What? Facebook Changes That Might Help?

Facebook makes changes for the positiveIs Facebook making changes for the better?

This past week, Facebook altered a few items that might actually help users rather than the attract the almighty dollar.

Let’s start with ads. Did you know that you could hide certain ads? If you keep seeing ads that annoy you or don’t apply to you, you can tell Facebook that it’s inappropriate. When you hover over the ad you’ll see a small “x” in the upper right-hand. Click the “x” and you’ll view a general list of reasons you might not like the ad. Select whichever applies and Facebook will display another list to choose a more specific explanation of why you do not like the ad. Presto, no more ads from that brand.

Facebook is taking your information to guide their ad process. Facebook will use your feedback to help determine whether they show, or, how they show the ad to other people. Also, if you don’t hide ads much, Facebook claims that they will give more weight to those responses in determining their process.

Next change … are you ready for this one?
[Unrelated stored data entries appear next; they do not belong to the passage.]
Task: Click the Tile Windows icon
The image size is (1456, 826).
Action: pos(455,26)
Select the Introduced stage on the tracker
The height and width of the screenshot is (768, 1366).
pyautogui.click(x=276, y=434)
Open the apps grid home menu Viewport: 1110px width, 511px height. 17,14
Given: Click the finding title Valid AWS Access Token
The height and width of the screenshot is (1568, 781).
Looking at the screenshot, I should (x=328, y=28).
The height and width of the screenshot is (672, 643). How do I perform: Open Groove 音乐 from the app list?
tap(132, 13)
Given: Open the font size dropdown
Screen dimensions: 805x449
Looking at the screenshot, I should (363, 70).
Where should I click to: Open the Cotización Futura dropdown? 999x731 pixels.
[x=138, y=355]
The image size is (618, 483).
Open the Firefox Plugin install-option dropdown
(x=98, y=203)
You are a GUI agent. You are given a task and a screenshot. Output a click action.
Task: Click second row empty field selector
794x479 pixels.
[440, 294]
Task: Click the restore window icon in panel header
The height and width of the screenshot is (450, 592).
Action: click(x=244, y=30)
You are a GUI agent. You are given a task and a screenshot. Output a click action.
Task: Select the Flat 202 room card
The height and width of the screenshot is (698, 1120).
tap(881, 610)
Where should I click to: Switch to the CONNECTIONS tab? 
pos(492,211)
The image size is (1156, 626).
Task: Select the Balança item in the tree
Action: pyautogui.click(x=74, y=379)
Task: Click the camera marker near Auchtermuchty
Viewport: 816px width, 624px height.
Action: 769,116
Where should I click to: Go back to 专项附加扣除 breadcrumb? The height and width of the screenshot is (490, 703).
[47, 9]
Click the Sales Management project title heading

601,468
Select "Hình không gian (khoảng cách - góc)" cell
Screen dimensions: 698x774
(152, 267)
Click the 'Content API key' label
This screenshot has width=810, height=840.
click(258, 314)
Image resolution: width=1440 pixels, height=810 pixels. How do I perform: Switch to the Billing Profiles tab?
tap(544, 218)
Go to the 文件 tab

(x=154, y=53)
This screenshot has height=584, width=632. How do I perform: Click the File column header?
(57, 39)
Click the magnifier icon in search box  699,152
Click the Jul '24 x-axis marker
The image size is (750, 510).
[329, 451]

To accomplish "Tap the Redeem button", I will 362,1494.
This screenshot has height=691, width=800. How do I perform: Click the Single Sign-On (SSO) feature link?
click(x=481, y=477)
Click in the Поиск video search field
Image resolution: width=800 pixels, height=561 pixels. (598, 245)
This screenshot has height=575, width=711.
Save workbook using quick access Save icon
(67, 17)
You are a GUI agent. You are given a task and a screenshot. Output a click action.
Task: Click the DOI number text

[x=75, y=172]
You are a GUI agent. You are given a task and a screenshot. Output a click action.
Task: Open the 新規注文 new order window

Facebook has updated the News Feed to show MORE timely stories from friends and Pages where you’re connected. Early data show that this leads to more than a 6% increase in engagement. You don’t have to do anything special to make this happen. Post about a hot topic on Facebook and you’ll get more visibility. I know that 6% isn’t much, but when was the last time Facebook did something to INCREASE engagement?

It appears that Facebook might be listening to the masses. This week, Facebook, without any fanfare or announcement, eliminated “Personal Promoted Posts.” They did this without the typical onslaught of press releases. I guess they figured if a tree fell in the woods and nobody heard it … that it didn’t exist to begin with. That’s right, for now, they won’t be badgering you about spending money to get your posts more visibility in the News Feed.

Over the past couple of years, many accused Facebook of sending posts into the oblivion if you didn’t take advantage of the paid opportunities. The backlash finally caught up to the social media giant and the option to pay money to promote your personal posts has disappeared. Beyond the techie/social media world, loud voices complained about the techniques that Facebook used. Not too long ago, in a New York Times article, Nick Bilton blasted Facebook’s process for burying non-paying posts.

No one will ever know if these claims are true or not, what we do know is that Facebook is changing. Let’s hope that the aggregate of these changes help make Facebook more effective and enjoyable to use.

Author: Jim Devitt

Jim Devitt’s debut YA novel, The Card, hit #1 in three separate categories on the Kindle Bestseller list in early January and was a finalist in the Guys Can Read Indie Author Contest this past summer. Devitt currently lives in Miami, FL with his wife Melissa and their children. Learn more about Jim at his blog and his Amazon author page.

13 thoughts on “What? Facebook Changes That Might Help?”

  1. Those do seem like positive changes. The one that has so many up in arms at the moment is the threat to insist on legal names instead of pen names. I can see both sides of that one. On one hand it will bring the nasties out into the open. On the other it will prevent those who are in personal danger from protecting themselves. It’s much the same as agruing for real names on reviews.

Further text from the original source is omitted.